>> start Reading text

Mobile Operating Systems

Overview

• Introduction
• Mobile Operating System Structure
• Mobile Operating System Platforms
• Java ME Platform
• Palm OS
• Symbian OS
• Linux OS
• Windows Mobile OS
• BlackBerry OS
• iPhone OS
• Google Android Platform

OS Features

• Multitasking
• Scheduling
• Memory Allocation
• File System Interface
• Keypad Interface
• I/O Interface
• Protection and Security
• Multimedia features

Introduction

•  Design and capabilities of a Mobile OS (Operating System) is very different than a general purpose OS running on desktop machines:

1. mobile devices have constraints and restrictions on their physical characteristic such as screen size, memory, processing power and etc.
2. Scarce availability of battery power
3. Limited amount of computing and communication capabilities

• Thus, they need different types of operating systems depending on the capabilities they support. e.g. a PDA OS is different from a Smartphone OS.
• Operating System is a piece of software responsible for management of operations, control,  coordinate the use of the hardware among the various application programs, and sharing the resources of a device.

Operating System Structure

• A mobile OS is a software platform on top of which other programs called application programs, can run on mobile devices such as PDA, cellular phones, smartphone and etc.

Mobile Operating System Platforms

• There are many mobile operating systems. The followings demonstrate the most important ones:
•  Java ME Platform
•  Palm OS
•  Symbian OS
•  Linux OS
•  Windows Mobile OS
•  BlackBerry OS
•  iPhone OS
•  Google Android Platform

Java ME Platform

• J2ME platform is a set of technologies, specifications and libraries developed for small devices like mobile phones, pagers, and personal organizers.
• Java ME was designed by Sun Microsystems. It is licensed under GNU General Public License
• Java ME platforms are composed of the following elements:

Java ME Main Components

• Configuration: it defines a minimum platform including the java language, virtual machine features and minimum class libraries for a grouping of devices. E.g. CLDC
• Profile: it supports higher-level services common to a more specific class of devices. A profile builds on a configuration but adds more specific APIs to make a complete environment for building applications. E.g. MIDP

Java ME

• Optional Package: it provides specialized service or functionality that may not be associated with a specific configuration or profile. The following table lists some of the available packages:

Java ME Platforms

• It includes two kinds of platforms:

1. High-end platform for high-end consumer devices. E.g. TV set-top boxes,  Internet TVs, auto-mobile navigation systems
2. Low-end platform for low-end consumer devices. E.g. cell phones, and pagers

• The following figures demonstrate the elements of these two types of platforms:

Java ME CLDC

• We focus on “Low-end” consumer devices: 
• CLDC  configuration address the following areas:
1. Java language and virtual machine features
2. Core Java libraries
3. CLDC Specific Libraries (Input/output & Networking) 
4. Internationalization: There is a limited support for converting Unicode characters to and from a sequence of bytes.
5. Security: CLDC addresses the following topics to security
1. At the low-level the virtual machine security is achieved by requiring downloaded Java classes to pass a class file verification step.

>> end Reading text
>> start Dataset excerpt

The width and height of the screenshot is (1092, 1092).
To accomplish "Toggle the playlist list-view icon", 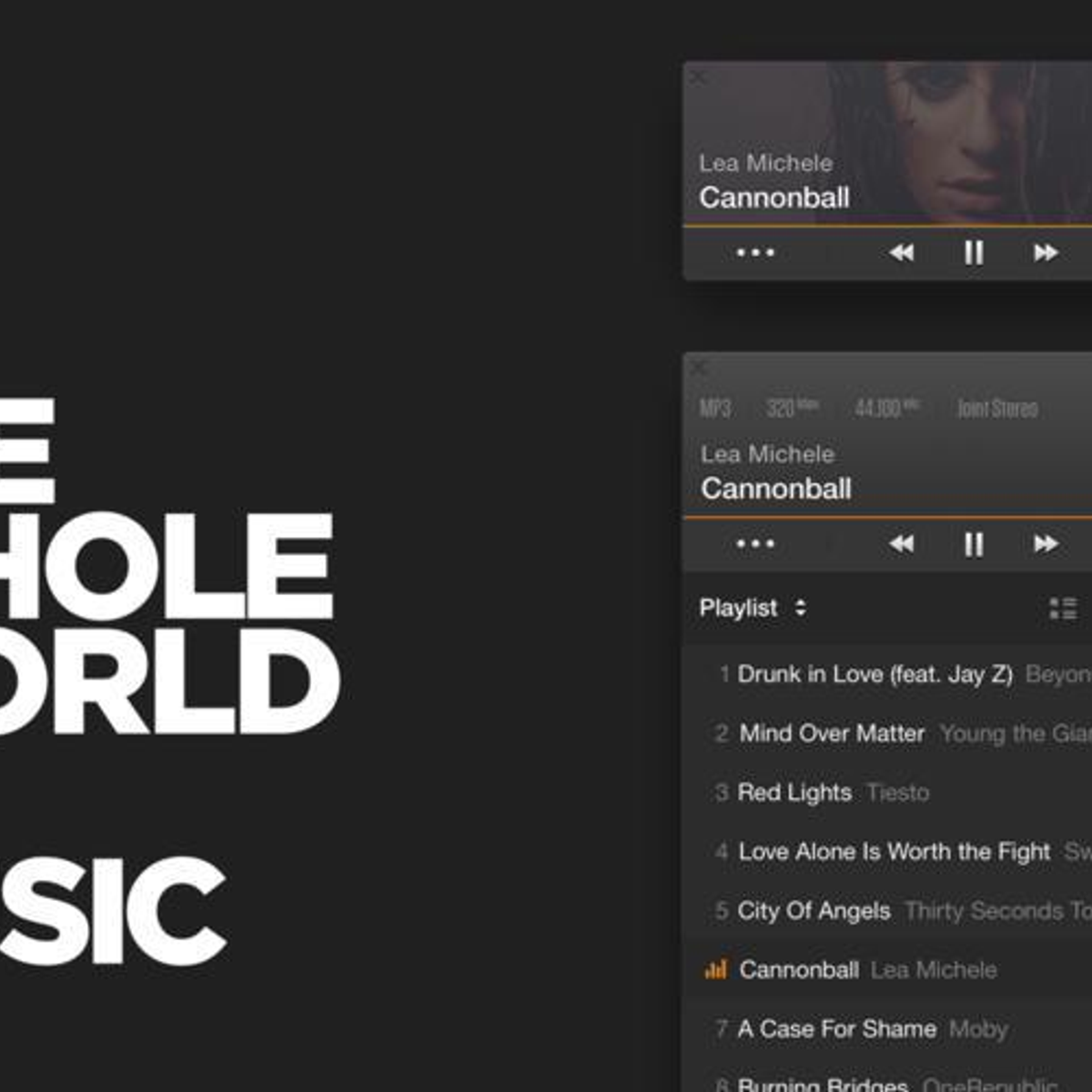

>> end Dataset excerpt

**Exercise objective:** Reproduce the passage of the mobile operating systems text from "2. Scarce availability" to "smartphone and etc.".

**Solution for this problem:**
2. Scarce availability of battery power
3. Limited amount of computing and communication capabilities

• Thus, they need different types of operating systems depending on the capabilities they support. e.g. a PDA OS is different from a Smartphone OS.
• Operating System is a piece of software responsible for management of operations, control,  coordinate the use of the hardware among the various application programs, and sharing the resources of a device.

Operating System Structure

• A mobile OS is a software platform on top of which other programs called application programs, can run on mobile devices such as PDA, cellular phones, smartphone and etc.